No consumo, evite cláusulas desproporcionais. O CDC veda vantagem excessiva (art. 39, V) e cláusulas abusivas (art. 51). Escreva de forma simples e razoável.
Exemplos práticos (com números)
- Notebook sem ligar, provável placa: orçamento R$ 1.380 (peça R$ 780, mão de obra R$ 600). Combine sinal de R$ 780. Registre na OS, peça, lote/fornecedor e prazo de entrega. Se o cliente não retirar, a peça de alto valor está coberta.
- Troca de bateria premium: orçamento R$ 380 (peça R$ 220). Sinal de R$ 220. Saldo de R$ 160 na retirada. Prazo combinado escrito.
- Formatação e limpeza (sem peça): orçamento R$ 180. Sinal de R$ 50 para segurar a agenda do dia, saldo na retirada.
Erros comuns que custam caro
- Aceitar pedido de peça cara sem sinal.
- Não registrar o sinal na OS e no recibo.
- Não definir data de pagamento/retirada.
- Entregar o aparelho sem abater e registrar o que já foi pago.
- Política que muda caso a caso, gerando sensação de injustiça e discussão no balcão.
Checklist para implantar hoje
- Defina a tabela de sinal por tipo de serviço/peça.
- Inclua campos obrigatórios na OS: sinal, saldo e data combinada.
- Padronize um recibo de entrada com sua política.
- Configure lembrete de cobrança para o dia combinado.
- Treine a equipe para escrever tudo na OS e pedir o sinal sempre que previsto.
FAQ rápido
Posso negar o serviço se o cliente não quiser deixar sinal?
Você decide sua política comercial. Seja consistente e avise antes. Em casos simples e rápidos, pode-se abrir exceção, mas registre o combinado por escrito.
Posso reter o sinal se o cliente desistir?
Depende do que foi escrito e do custo já incorrido. Se o sinal for tratado como arras (Código Civil, arts. 417 a 420), a perda do sinal pode ser aplicada na desistência injustificada. Em consumo, seja razoável.
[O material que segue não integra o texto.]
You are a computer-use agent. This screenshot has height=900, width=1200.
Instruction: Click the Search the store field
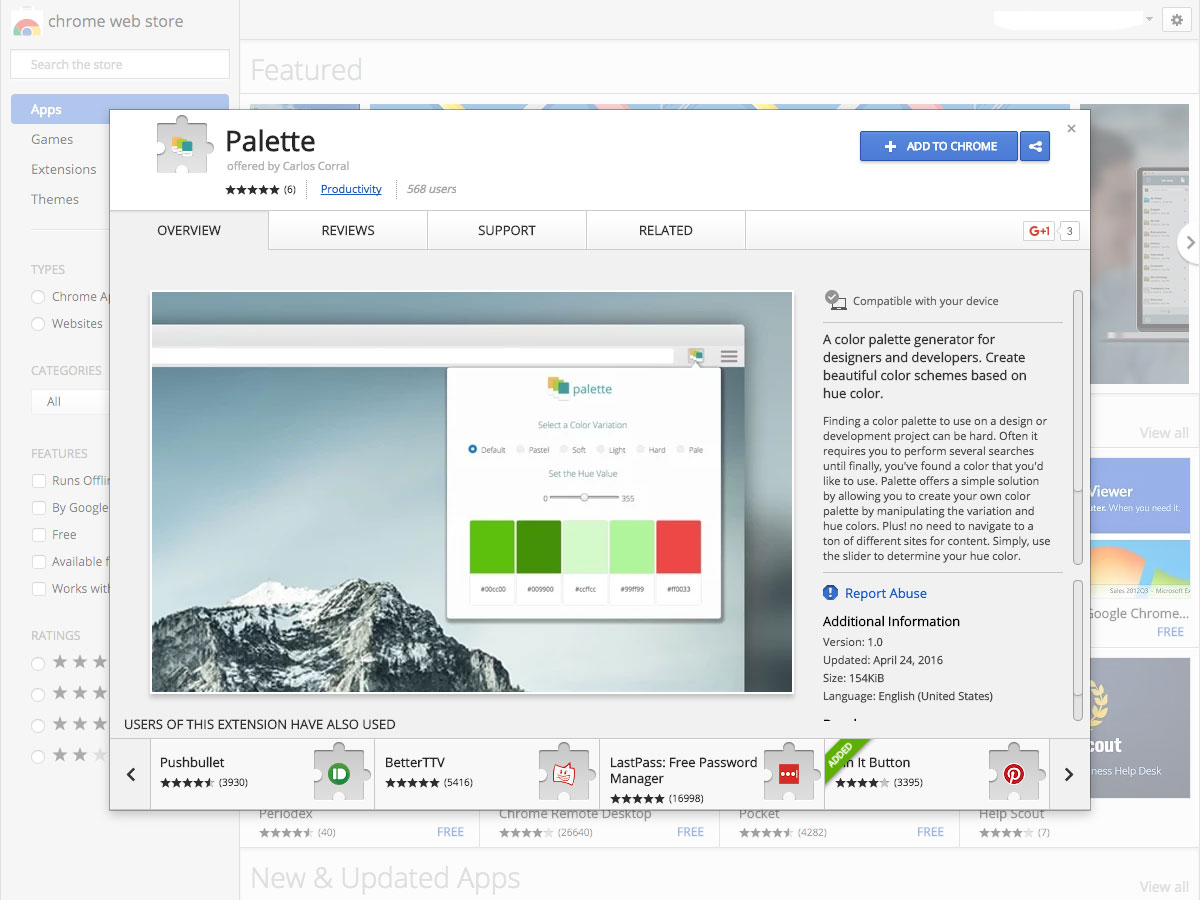[x=120, y=65]
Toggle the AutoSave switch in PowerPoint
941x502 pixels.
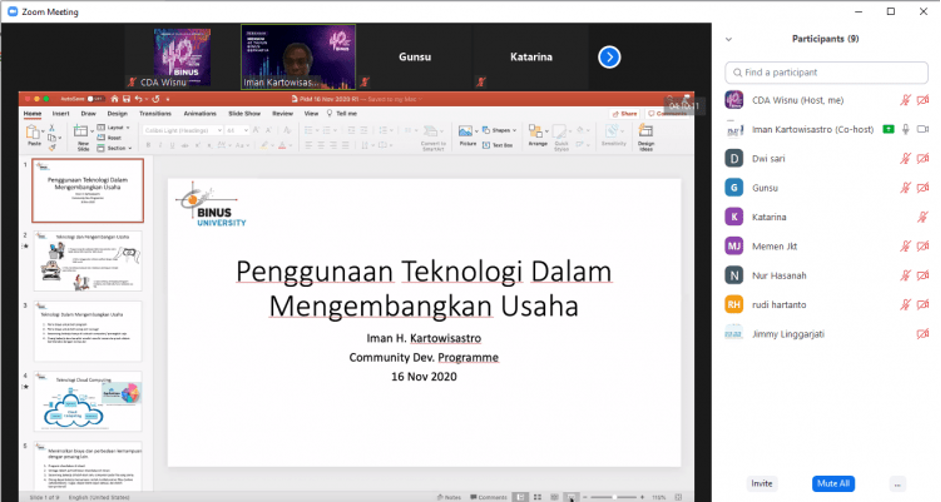click(x=96, y=99)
Preciso emitir nota do sinal?
Adiantamento não é receita definitiva. Registre o recebimento e, na entrega, emita os documentos fiscais conforme sua cidade/estado (serviço em NFS‑e e peça, quando houver venda, em nota de mercadoria). Combine com sua contabilidade a forma correta de documentar.
Conclusão e próximo passo
O sinal certo, bem registrado, evita prejuízo e discussão. Escolha uma régua simples, escreva na OS e no recibo e cobre no dia combinado. Para padronizar hoje, gere sua OS no nosso modelo gratuito. Quer ver tudo isso rodando com lembrete automático e financeiro integrado? Teste o InforOS no dia a dia da sua assistência.
Referências oficiais: Lei 10.406/2002 (Código Civil), arts. 417 a 420; Lei 8.078/1990 (Código de Defesa do Consumidor). Regras fiscais variam por município/estado: consulte sua contabilidade.